(SELECTED TEXT begins)

By Our Correspondent
KARACHI: A Rs640 million health insurance contract awarded for 11,600 employees of the Karachi Metropolitan Corporation (KMC) has come under scrutiny amid questions over transparency, procurement procedures and selection criteria.
According to details, the agreement was awarded without public advertisement or open competitive bidding, raising concerns among stakeholders about the process through which the contract was finalised. Sources claimed the deal was directly awarded to TPL, described by officials as a relatively lesser-known player in the insurance sector.
The agreement, reportedly signed for one year, is intended to provide medical insurance coverage to KMC employees. However, sources alleged that the process was conducted in a confidential manner and completed in haste, with insurance cards issued before completion of all procedural requirements.
Concerns have also been raised over the exclusion of retired employees, with around 27,000 former KMC workers reportedly not included in the scheme.
Under the arrangement, employees are said to contribute around Rs20,000 annually, resulting in deductions of more than Rs230 million from salaries. The insurance package reportedly offers coverage ranging from Rs150,000 to Rs500,000 depending on employee grades.
Sources further alleged possible conflict-of-interest concerns and claimed that individuals linked to the KMC leadership may be associated with entities involved in the arrangement. These claims have not been independently verified.
Allegations have also surfaced that businesses linked to individuals close to the mayor have expanded their presence in different KMC departments, including advertising and local taxation, raising concerns over governance and commercial influence in public systems.
The process reportedly involved issuance of around 11,600 medical insurance cards, although the total number of KMC employees is stated to be approximately 16,946. Officials confirmed that some cards were issued in the names of retired and deceased employees, raising questions about the accuracy of official records.

(SELECTED TEXT ends)

▶ ACTIVITY:
Please list every rupee amount given in the article on the KMC health insurance contract, in the order they appear. The records after this point are separate material, unrelated to the article on the KMC health insurance contract.

(SOURCE DATA begins)

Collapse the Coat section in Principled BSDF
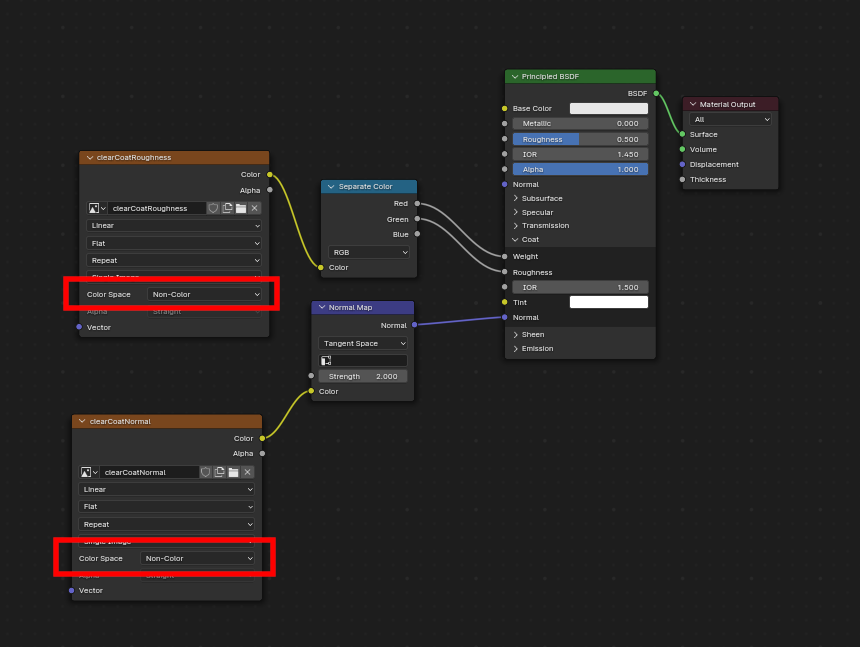 527,239
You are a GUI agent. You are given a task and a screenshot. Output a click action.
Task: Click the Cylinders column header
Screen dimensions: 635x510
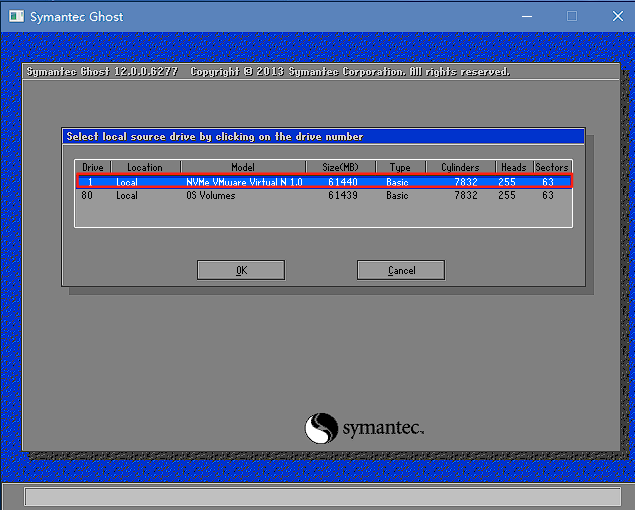pos(460,167)
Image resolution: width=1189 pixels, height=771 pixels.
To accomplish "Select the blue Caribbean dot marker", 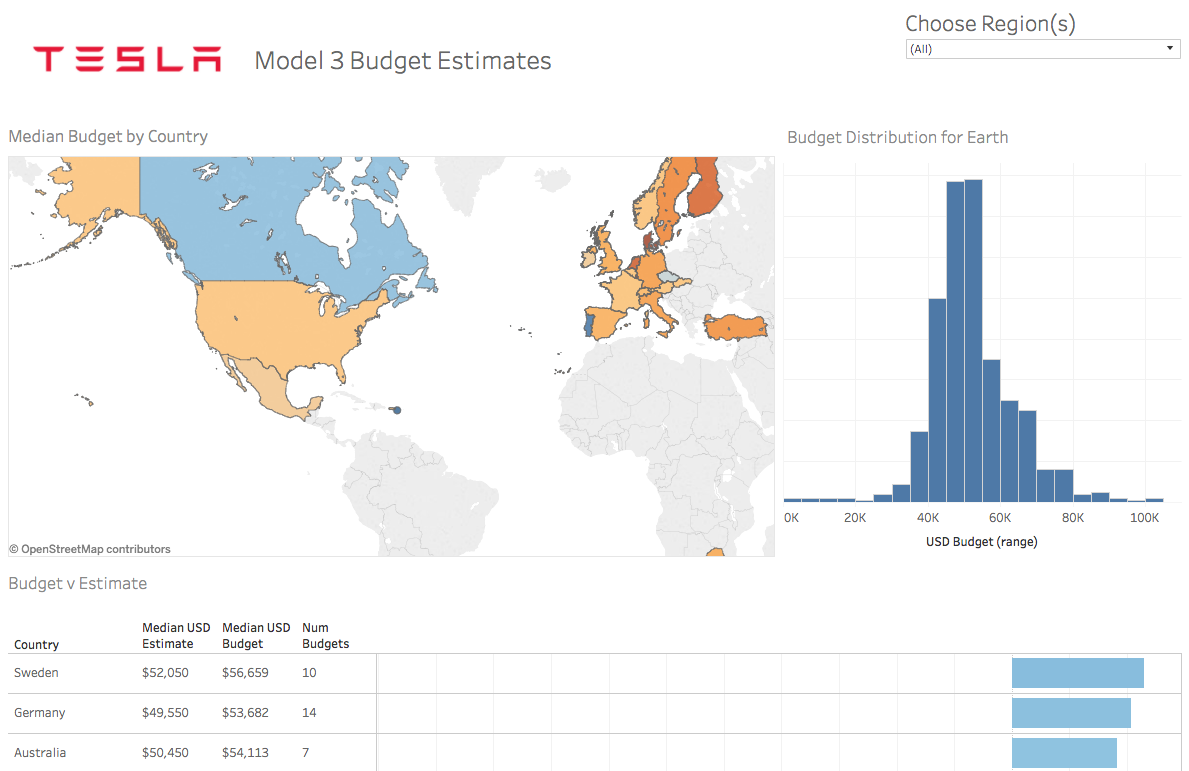I will point(397,410).
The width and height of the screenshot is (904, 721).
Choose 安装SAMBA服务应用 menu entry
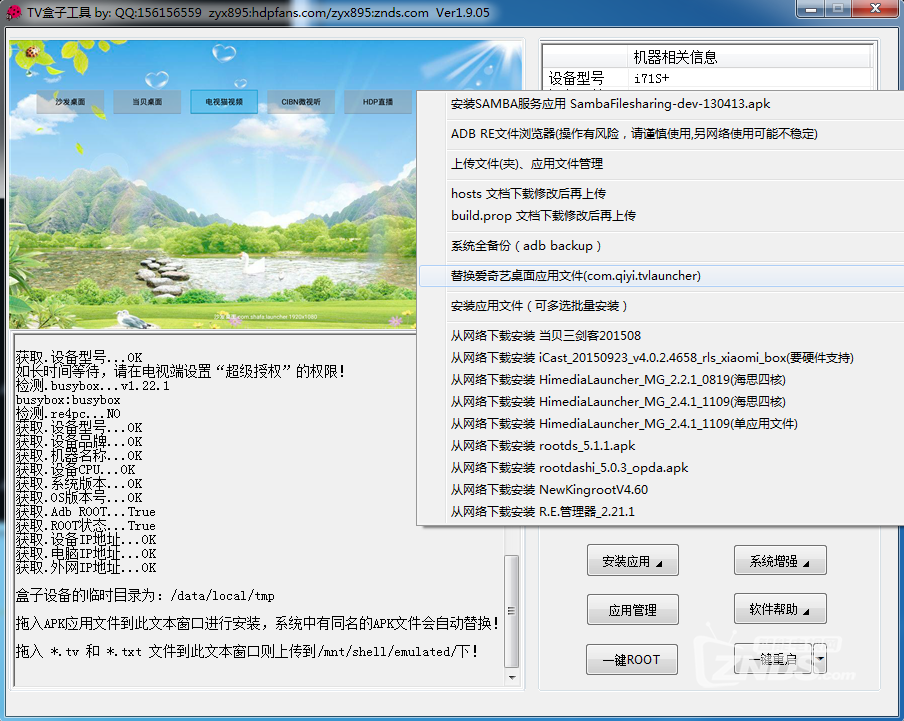pyautogui.click(x=610, y=104)
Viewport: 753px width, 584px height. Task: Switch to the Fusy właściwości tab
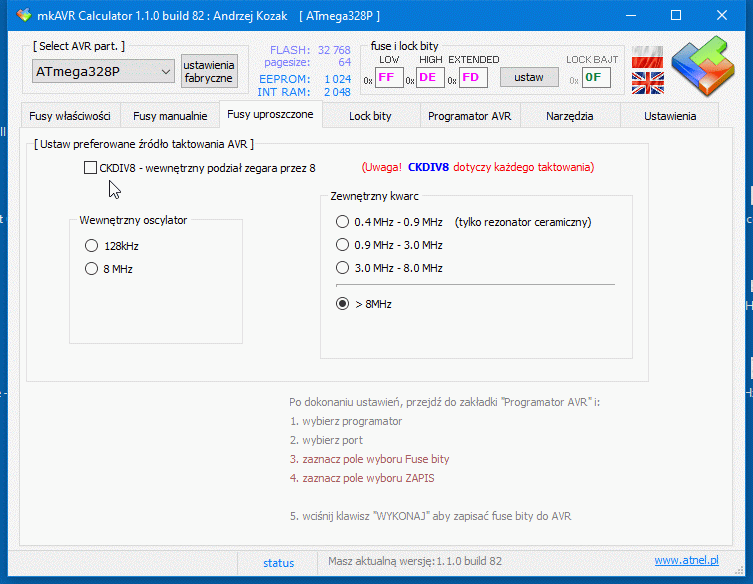pyautogui.click(x=71, y=116)
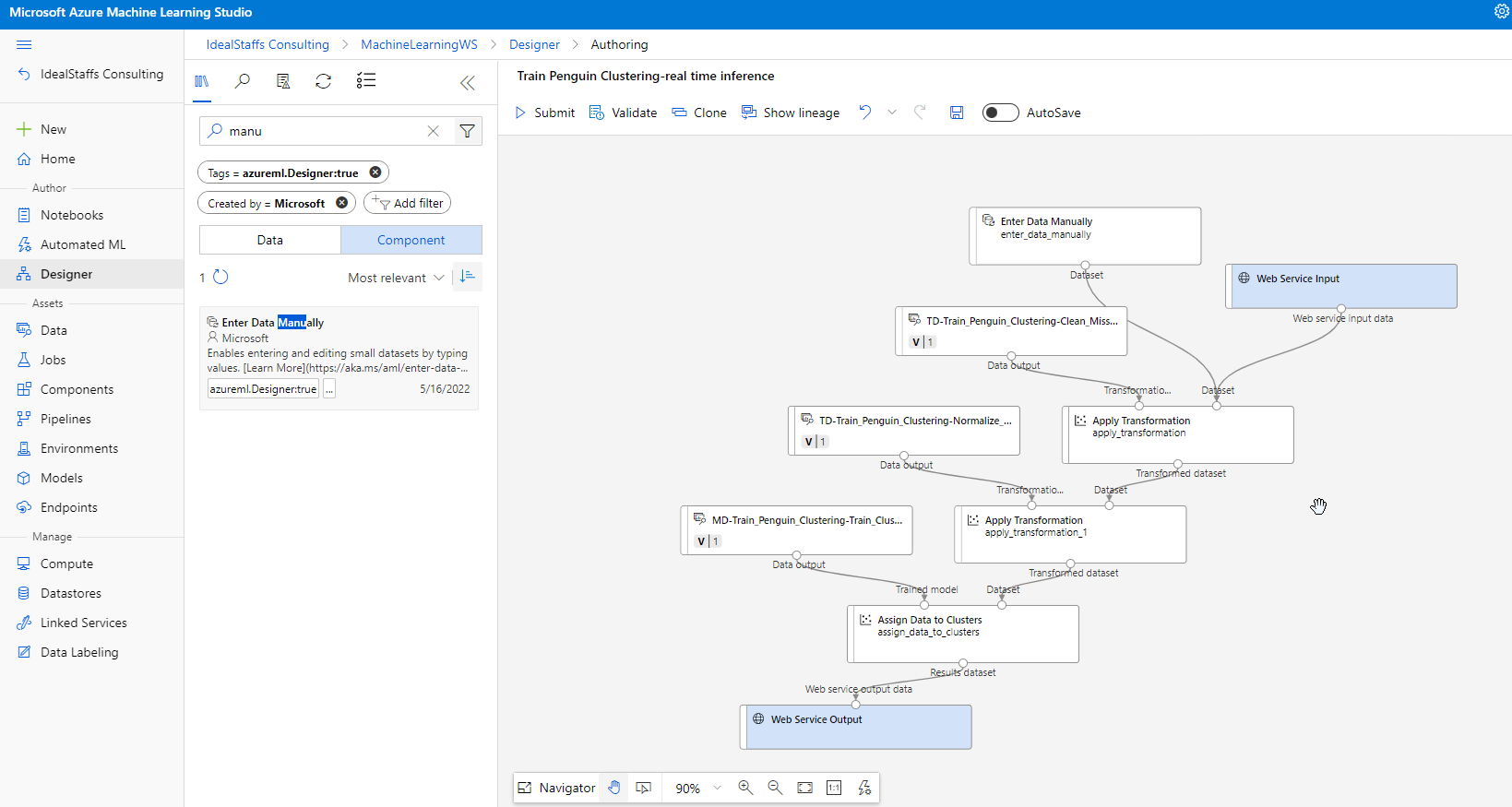Toggle the Navigator minimap

(556, 788)
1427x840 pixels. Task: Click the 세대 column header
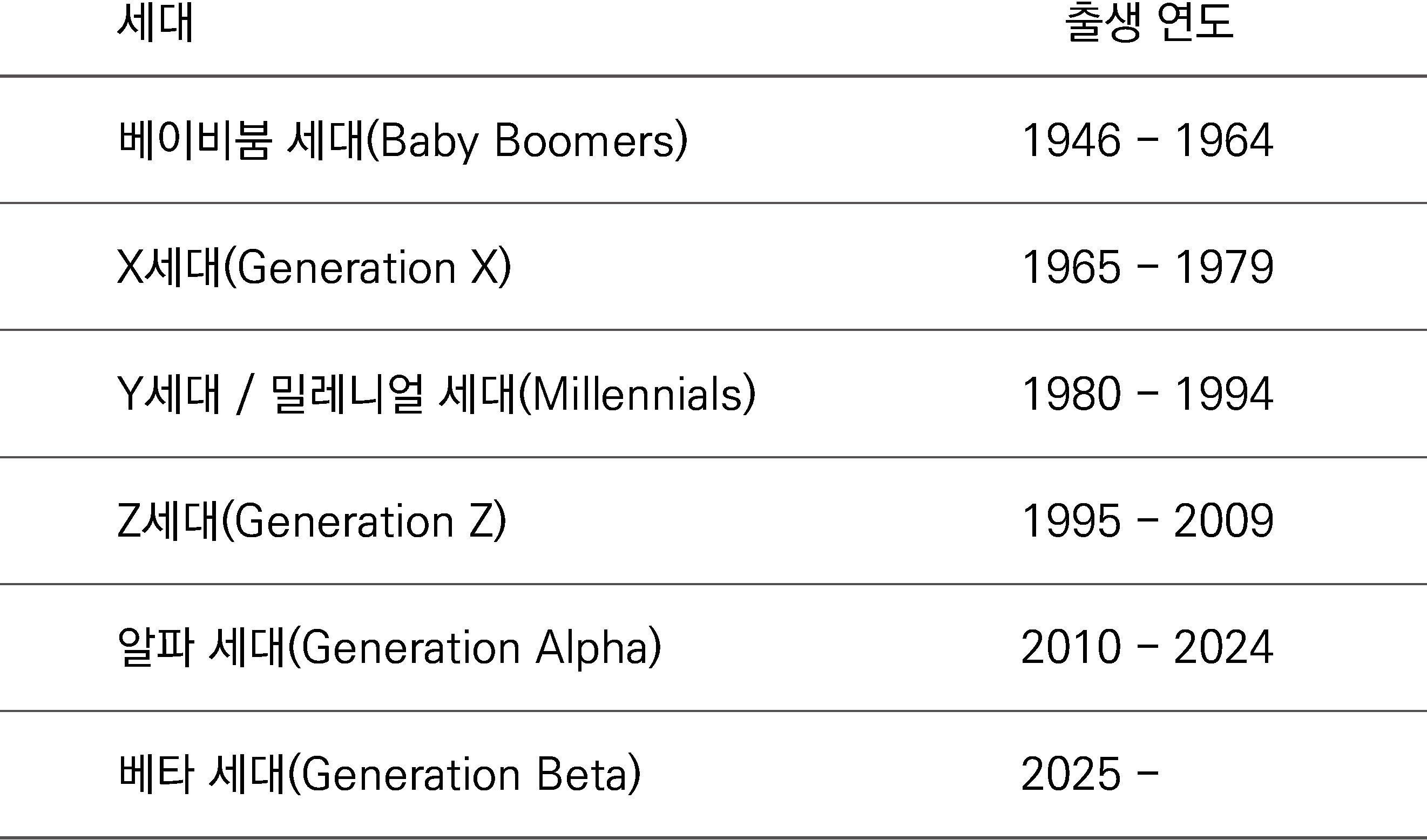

(SOURCE DATA ends)

▶ RESULT OF THE TASK:
Rs640 million
Rs20,000
Rs230 million
Rs150,000
Rs500,000